Nous avons aussi besoin de plus de citoyenneté à l’école. Pas seulement un cours de citoyenneté « pour certaines écoles », mais de la citoyenneté au quotidien. Les écoles où les droits à l’expression et à la participation sont mis en œuvre, celles où on pratique des pédagogies actives, sont celles qui vivent le moins la violence et le harcèlement.

Enfin, il faut ouvrir l’école. Toute la responsabilité ne doit pas reposer sur les enseignants. Certes, ils doivent être tous outillés pour faire face aux questions posées par leurs élèves. Mais il y a aussi des acteurs extérieurs, associatifs ou culturels, qui proposent des animations ou activités pour les aborder de manière professionnelle. Il faut ouvrir l’école.
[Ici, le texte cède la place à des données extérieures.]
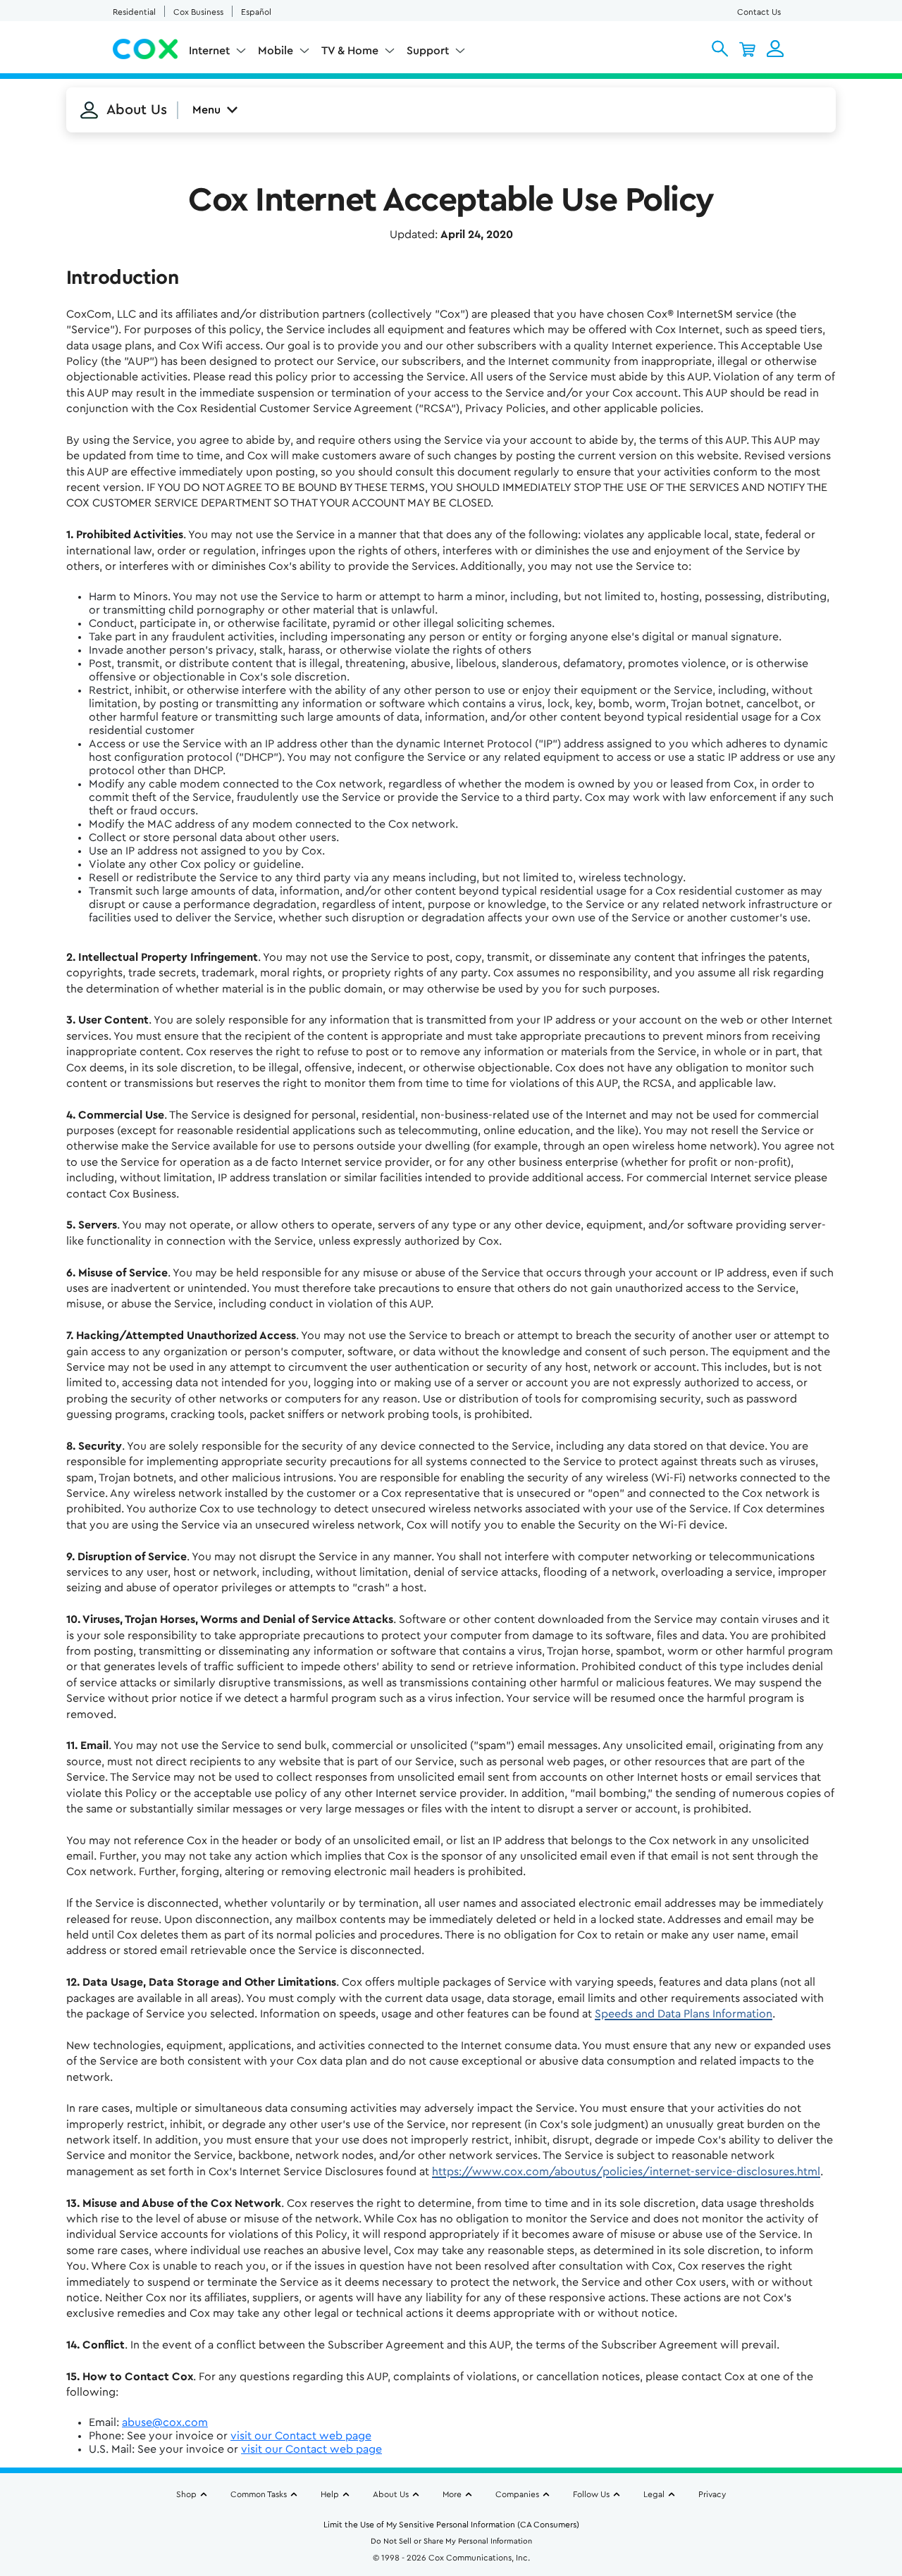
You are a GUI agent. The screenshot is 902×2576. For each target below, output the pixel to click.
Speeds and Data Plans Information (683, 2014)
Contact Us (759, 12)
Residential (134, 12)
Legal (654, 2494)
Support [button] (428, 50)
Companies (517, 2494)
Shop (186, 2494)
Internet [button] (209, 50)
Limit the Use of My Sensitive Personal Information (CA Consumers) (451, 2524)
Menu (206, 110)
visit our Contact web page (300, 2435)
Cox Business (198, 12)
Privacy (712, 2494)
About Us (391, 2494)
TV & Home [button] (349, 50)
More (452, 2494)
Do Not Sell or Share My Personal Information (451, 2541)
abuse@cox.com (165, 2422)
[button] (720, 48)
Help (330, 2494)
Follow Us (591, 2494)
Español (256, 12)
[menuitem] (217, 53)
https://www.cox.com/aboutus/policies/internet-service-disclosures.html (626, 2171)
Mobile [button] (275, 50)
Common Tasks (258, 2494)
2. Des acteurs qui redonnent de l’espoir à une jeunesse désabusée

Une fois encore, les chiffres sont implacables : 55% des 18-30 ans n’ont pas envie de vivre ensemble et plus de 3 jeunes adultes sur 10 rejettent la société. Ils ne croient pas en l’avenir.

On notera, parmi les mesures annoncées par le gouvernement, l’idée d’un « forum participatif », des formations pour les acteurs de la jeunesse, des plans locaux de jeunesse ». Si elles peuvent apparaitre comme positives, les écologistes se demandent comment ces mesures vont atteindre les milliers de jeunes exclus du chômage et de l’école et qui n’y croient plus… sans nouveaux moyens pour la jeunesse et l’aide à la jeunesse.
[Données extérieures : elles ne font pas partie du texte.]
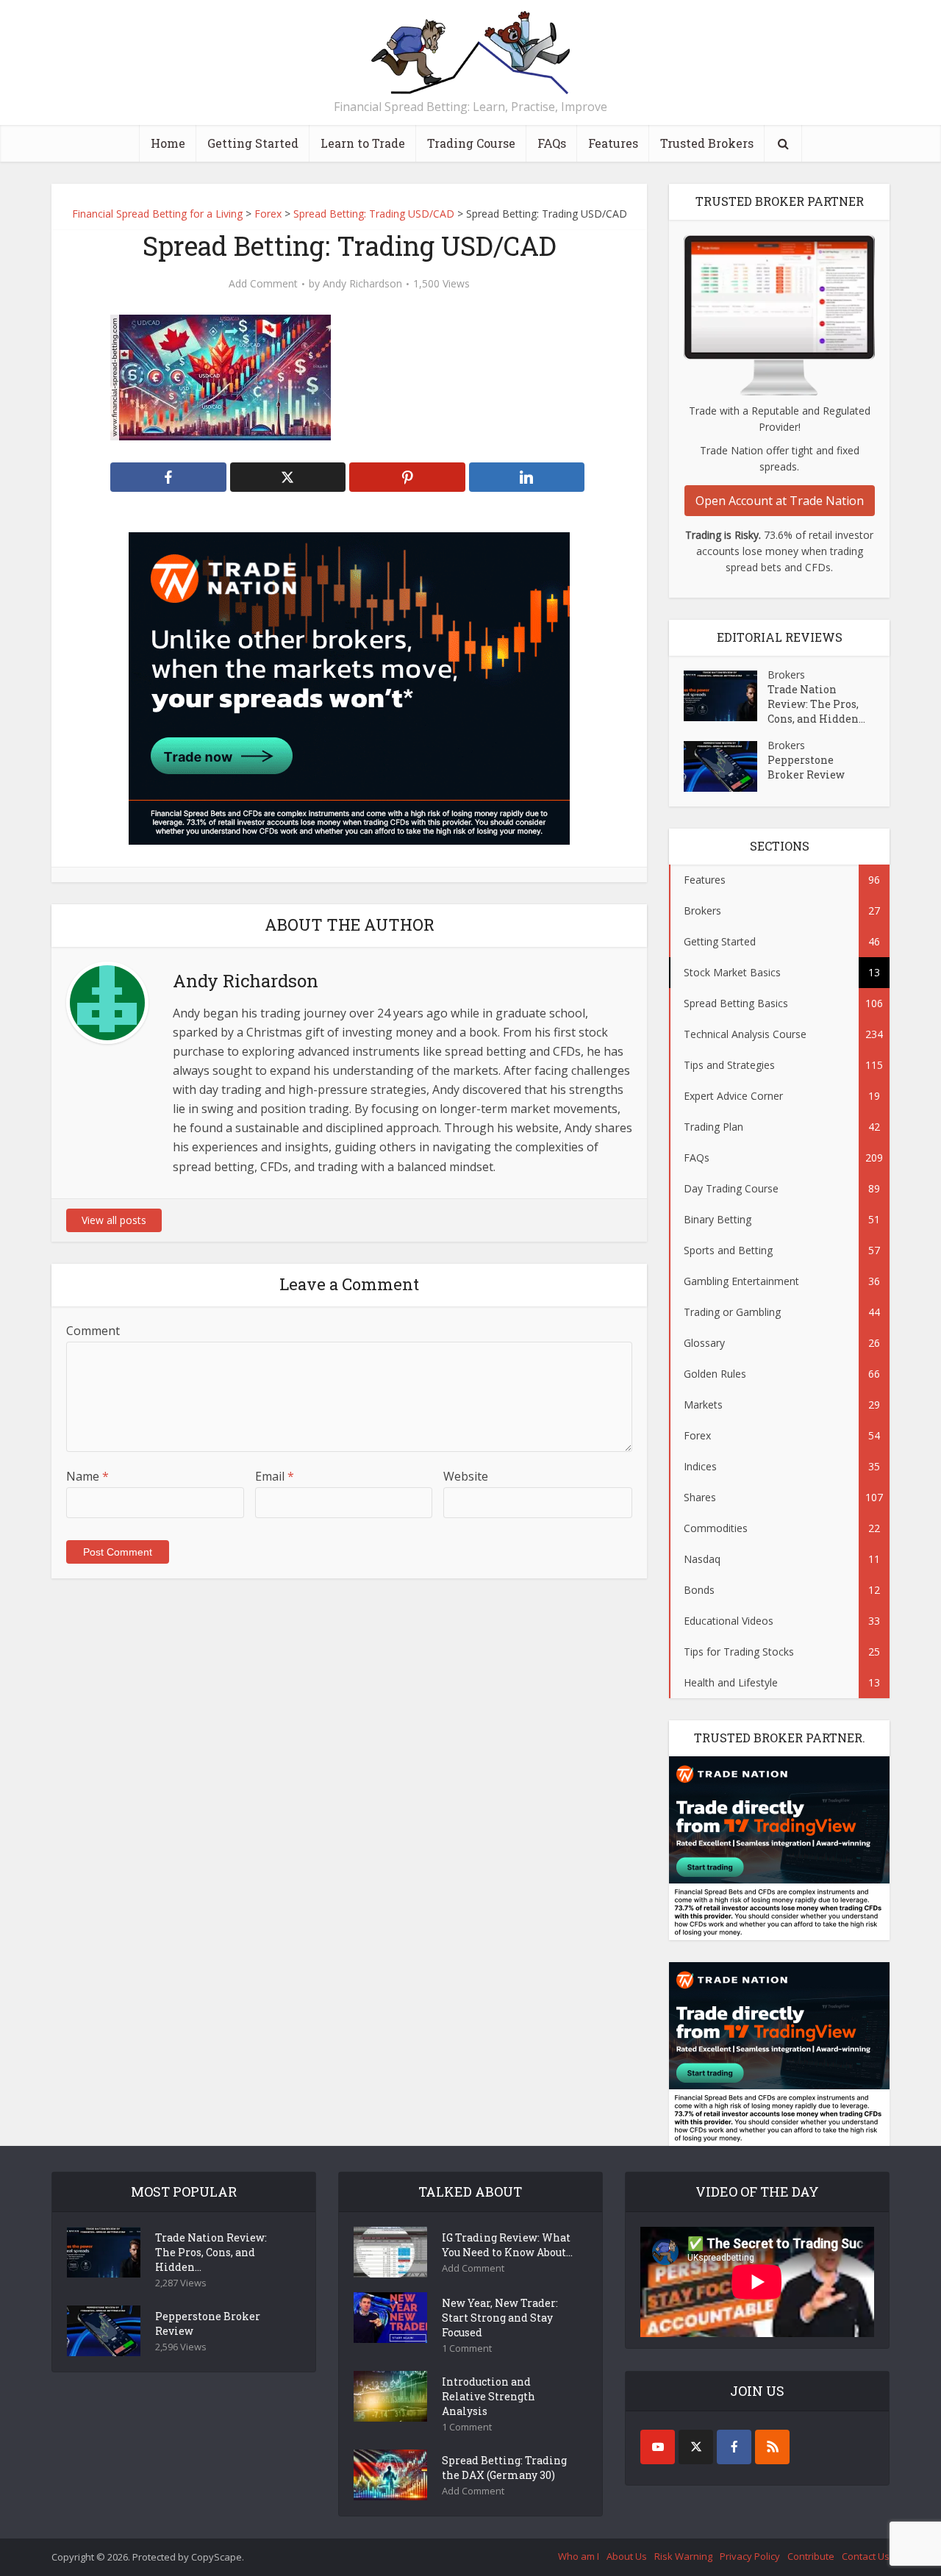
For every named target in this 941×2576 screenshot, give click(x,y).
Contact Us (866, 2556)
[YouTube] (657, 2447)
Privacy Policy (750, 2556)
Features (613, 143)
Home (168, 143)
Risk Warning (683, 2556)
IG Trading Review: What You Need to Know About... (507, 2244)
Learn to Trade (363, 143)
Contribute (810, 2556)
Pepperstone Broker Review (806, 767)
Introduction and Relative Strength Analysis (488, 2396)
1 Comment (467, 2348)
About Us (627, 2556)
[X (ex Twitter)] (696, 2447)
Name (87, 1476)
Et que dire de cette piste inqualifiable, avancée par Vincent de Wolf du MR : celle d’une IPPJ pour les jeunes radicalisés ? Quoi de plus néfaste que d’enfermer des jeunes radicaux entre eux ! Rappelons les mots du délégué général aux droits de l’enfant, Bernard De Vos : il n’y a “rien de pire qu’un entre-soi criminogène et pathogène. Quel éducateur, quel spécialiste parviendrait à les ‘dé radicaliser’ tous ensemble? Les isoler, les maintenir à l’écart tous ensemble, c’est réduire les chances de les sortir de ce milieu.”
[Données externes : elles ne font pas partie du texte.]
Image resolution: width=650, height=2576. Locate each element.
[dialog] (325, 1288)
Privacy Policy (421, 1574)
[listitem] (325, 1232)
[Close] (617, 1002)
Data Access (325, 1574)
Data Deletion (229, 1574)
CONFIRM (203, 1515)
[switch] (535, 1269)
Par ailleurs, il faut pouvoir donner aux acteurs un large panel de mesures pour qu’ils puissent proposer des réponses adéquates à l’acte commis : les IPPJ, certes, mais aussi le suivi intensif, les mesures réparatrices, etc. Il faut redonner les moyens aux acteurs de la jeunesse afin qu’ils puissent redonner de l’espoir de réinsertion aux jeunes.

3. Des médias qui rassemblent au lieu de distinguer

Mais ce serait une erreur de croire que les risques de radicalisation ne concernent que les jeunes. Il suffit de consulter les réseaux sociaux pour constater que ce ne sont pas les jeunes qui disent le plus d’inepties sur les femmes, les immigrés, les Belges, les juifs, etc. Les adultes doivent surveiller l’image qu’ils renvoient avant de dénoncer les jeunes. Il nous faut donc sensibiliser tout le monde. Et la première question est de savoir ce que nous faisons pour construire un le « nous » ? Comment mettre en avant ce qui nous rassemble plutôt que ce qui nous distingue ? Ce qui nous rassemble c’est aujourd’hui moins un passé commun qu’un destin commun. Cette question ne trouve pas d’échos dans le plan du Gouvernement.

Dans les compétences de la Fédération, la construction de ce « nous », passe par l’enseignement mais aussi les médias. Le baromètre de la diversité du Conseil supérieur de l’audiovisuel montre une sous-représentation constante de certains groupes dans les médias audiovisuels : les femmes, les personnes d’origine étrangère et les classes plus populaires. Quant à l’image des jeunes dans les médias, elle est globalement celle d’une « jeunesse sans parole, passive et désinvestie  Si nous ne prenons pas de mesures pour corriger cette image, il ne faudra pas s’étonner qu’une partie du public ne se retrouve pas. Le gouvernement doit faire de ces baromètres sur la diversité une priorité et il doit fixer des objectifs à atteindre.

Il s’agit bien sûr d’actions à moyen et à long terme. Nous devons penser à une nouvelle manière de relever les défis, qu’il s’agisse du racisme, de l’égalité entre les hommes et les femmes, de l’antisémitisme, de l’islamophobie, etc., afin que les dispositifs mis en place ne touchent pas que ceux et celles qui sont déjà convaincus. Il est dès lors fondamental de continuer à investir massivement dans tout ce qui nous rassemble – la culture, les médias, l’école – et nous permet de dépasser les replis identitaires et sécuritaires.